MTV Wonder Girls is a television program starring the South Korean girl group Wonder Girls. It was classified as a reality show and ran from 2007 through 2010. MTV Wonder Girls was on for four seasons.

Season 1

Season 1 aired the process that dealt with the debut of the Wonder Girls.  The four members are introduced: Sunye, Hyuna, Sohee, and Sunmi.  A fifth member, Yeeun, is chosen through audition.

Season 2

The Wonder Girls had an opportunity to undergo some special experience. They experienced a restaurant, station program production, the zoo, fashion designer, and MT (Membership Training). The last season when Hyuna appear.

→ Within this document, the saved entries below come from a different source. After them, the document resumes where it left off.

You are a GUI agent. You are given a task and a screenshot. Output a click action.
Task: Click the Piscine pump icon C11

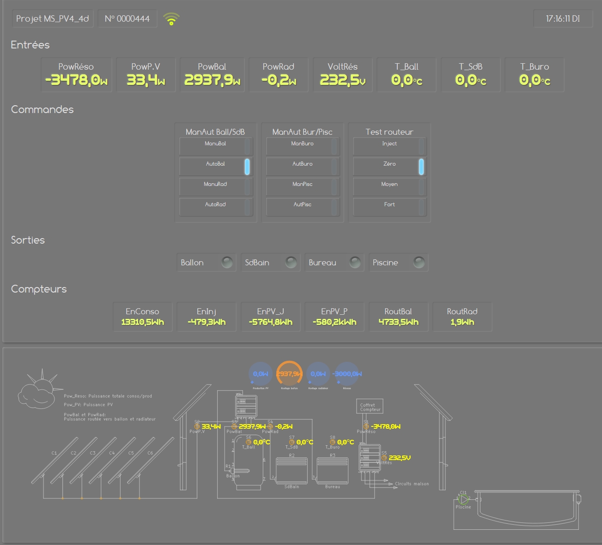point(464,499)
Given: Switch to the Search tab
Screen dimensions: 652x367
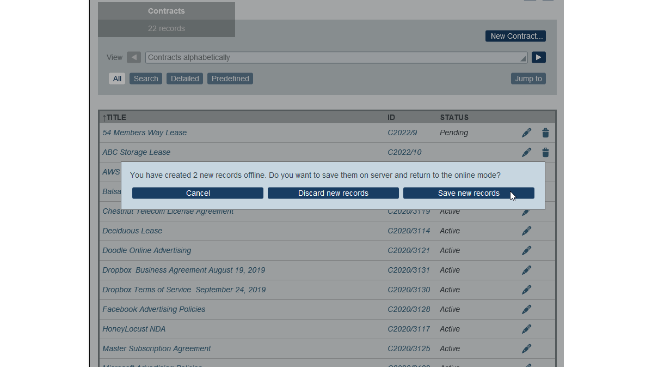Looking at the screenshot, I should pos(146,79).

The sub-title for this season is "Season 2: The Wonder Life"

Season 3

The Wonder Girls travel to New York to tour the city, shoot the music video for "Wishing on a Star", have various activities together, and prepare for their first US Concert. This the first season of where Yoobin appears.

The sub-title for this season is "Season 3: Sens in New York"

Season 4

There is a total of just 5 episodes and the first episode was aired through MTV Korea. The five episodes premiered on July 29, 2010 and began airing every Saturday at 8:00PM (KST) from its second episode which aired on August 7.

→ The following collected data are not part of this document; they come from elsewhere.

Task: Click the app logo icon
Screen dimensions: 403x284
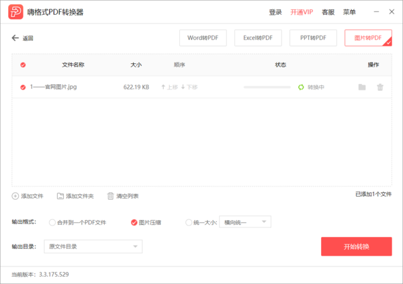Action: pyautogui.click(x=13, y=12)
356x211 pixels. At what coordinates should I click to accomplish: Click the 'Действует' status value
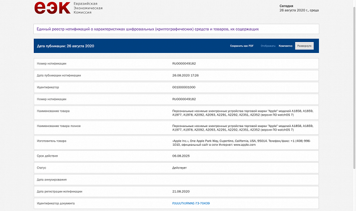point(179,168)
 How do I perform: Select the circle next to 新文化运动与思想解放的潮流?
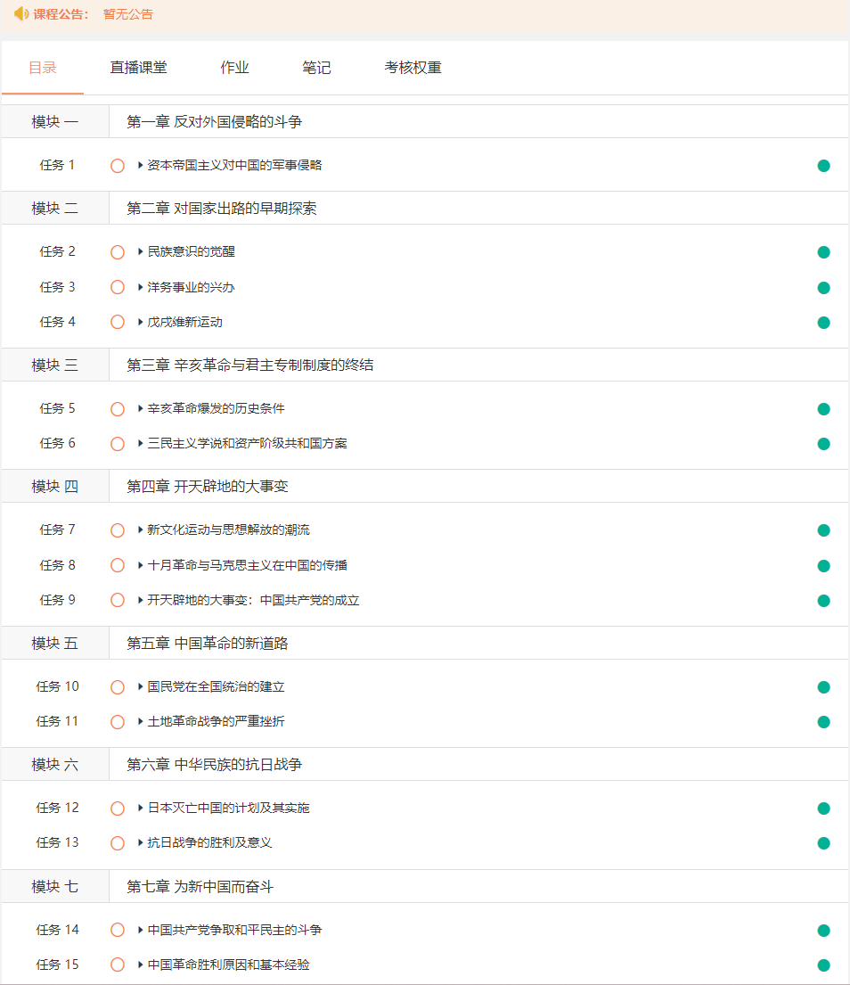(x=117, y=529)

Season 4 mainly focused on the Wonder Girls’ activities in America and their upcoming World Stage Live in Malaysia performances. You will also be able to see the Wonder Girls moving around in their New York dorm, rehearsing in JYPE America practise rooms and their daily lifestyles.

The footage for World Stage Live in Malaysia is especially significant since they will be the first Korean artist to be performing on that stage. 15,000 people are expected at World Stage Live in Malaysia and the 2 hours concert will also be shown to global viewers numbering 5.5 billion in 154 countries worldwide.

In addition to airing their work onstage, the program railed the girls as they meet local fans and vacation at a resort.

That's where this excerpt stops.